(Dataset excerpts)

• • • • •

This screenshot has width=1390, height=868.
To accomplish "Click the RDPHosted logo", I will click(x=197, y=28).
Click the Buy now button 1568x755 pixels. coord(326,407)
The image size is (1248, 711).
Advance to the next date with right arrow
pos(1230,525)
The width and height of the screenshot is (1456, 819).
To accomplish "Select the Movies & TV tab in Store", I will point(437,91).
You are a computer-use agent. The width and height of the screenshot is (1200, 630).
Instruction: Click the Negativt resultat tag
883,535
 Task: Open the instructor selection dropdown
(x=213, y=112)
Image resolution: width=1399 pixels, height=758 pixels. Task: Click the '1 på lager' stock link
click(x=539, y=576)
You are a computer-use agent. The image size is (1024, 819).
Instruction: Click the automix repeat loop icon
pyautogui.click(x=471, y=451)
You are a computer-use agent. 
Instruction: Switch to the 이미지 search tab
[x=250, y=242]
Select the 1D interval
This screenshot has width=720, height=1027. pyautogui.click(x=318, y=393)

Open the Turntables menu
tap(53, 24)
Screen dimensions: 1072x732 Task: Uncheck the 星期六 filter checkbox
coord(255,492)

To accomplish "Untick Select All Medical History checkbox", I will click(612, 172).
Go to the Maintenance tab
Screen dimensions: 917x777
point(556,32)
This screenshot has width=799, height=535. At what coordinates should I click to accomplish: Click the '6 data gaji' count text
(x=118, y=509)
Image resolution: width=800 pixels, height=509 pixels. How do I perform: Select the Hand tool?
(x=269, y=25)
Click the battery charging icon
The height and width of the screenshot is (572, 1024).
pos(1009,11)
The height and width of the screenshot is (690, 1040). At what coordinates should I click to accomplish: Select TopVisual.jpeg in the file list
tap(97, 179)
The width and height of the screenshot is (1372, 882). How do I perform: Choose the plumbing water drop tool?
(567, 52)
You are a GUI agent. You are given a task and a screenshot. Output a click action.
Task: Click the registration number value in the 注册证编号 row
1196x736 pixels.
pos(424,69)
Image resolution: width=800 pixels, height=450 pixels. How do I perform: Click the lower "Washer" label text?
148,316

• • • • •

## Your objective
Each entry above is to be set down again in exactly the same words.

## Answer to the exercise
This screenshot has width=1390, height=868.
To accomplish "Click the RDPHosted logo", I will click(x=197, y=28).
Click the Buy now button 1568x755 pixels. coord(326,407)
The image size is (1248, 711).
Advance to the next date with right arrow
pos(1230,525)
The width and height of the screenshot is (1456, 819).
To accomplish "Select the Movies & TV tab in Store", I will point(437,91).
You are a computer-use agent. The width and height of the screenshot is (1200, 630).
Instruction: Click the Negativt resultat tag
883,535
 Task: Open the instructor selection dropdown
(x=213, y=112)
Image resolution: width=1399 pixels, height=758 pixels. Task: Click the '1 på lager' stock link
click(x=539, y=576)
You are a computer-use agent. The image size is (1024, 819).
Instruction: Click the automix repeat loop icon
pyautogui.click(x=471, y=451)
You are a computer-use agent. 
Instruction: Switch to the 이미지 search tab
[x=250, y=242]
Select the 1D interval
This screenshot has width=720, height=1027. pyautogui.click(x=318, y=393)

Open the Turntables menu
tap(53, 24)
Screen dimensions: 1072x732 Task: Uncheck the 星期六 filter checkbox
coord(255,492)

To accomplish "Untick Select All Medical History checkbox", I will click(612, 172).
Go to the Maintenance tab
Screen dimensions: 917x777
point(556,32)
This screenshot has width=799, height=535. At what coordinates should I click to accomplish: Click the '6 data gaji' count text
(x=118, y=509)
Image resolution: width=800 pixels, height=509 pixels. How do I perform: Select the Hand tool?
(x=269, y=25)
Click the battery charging icon
The height and width of the screenshot is (572, 1024).
pos(1009,11)
The height and width of the screenshot is (690, 1040). At what coordinates should I click to accomplish: Select TopVisual.jpeg in the file list
tap(97, 179)
The width and height of the screenshot is (1372, 882). How do I perform: Choose the plumbing water drop tool?
(567, 52)
You are a GUI agent. You are given a task and a screenshot. Output a click action.
Task: Click the registration number value in the 注册证编号 row
1196x736 pixels.
pos(424,69)
Image resolution: width=800 pixels, height=450 pixels. How do I perform: Click the lower "Washer" label text?
148,316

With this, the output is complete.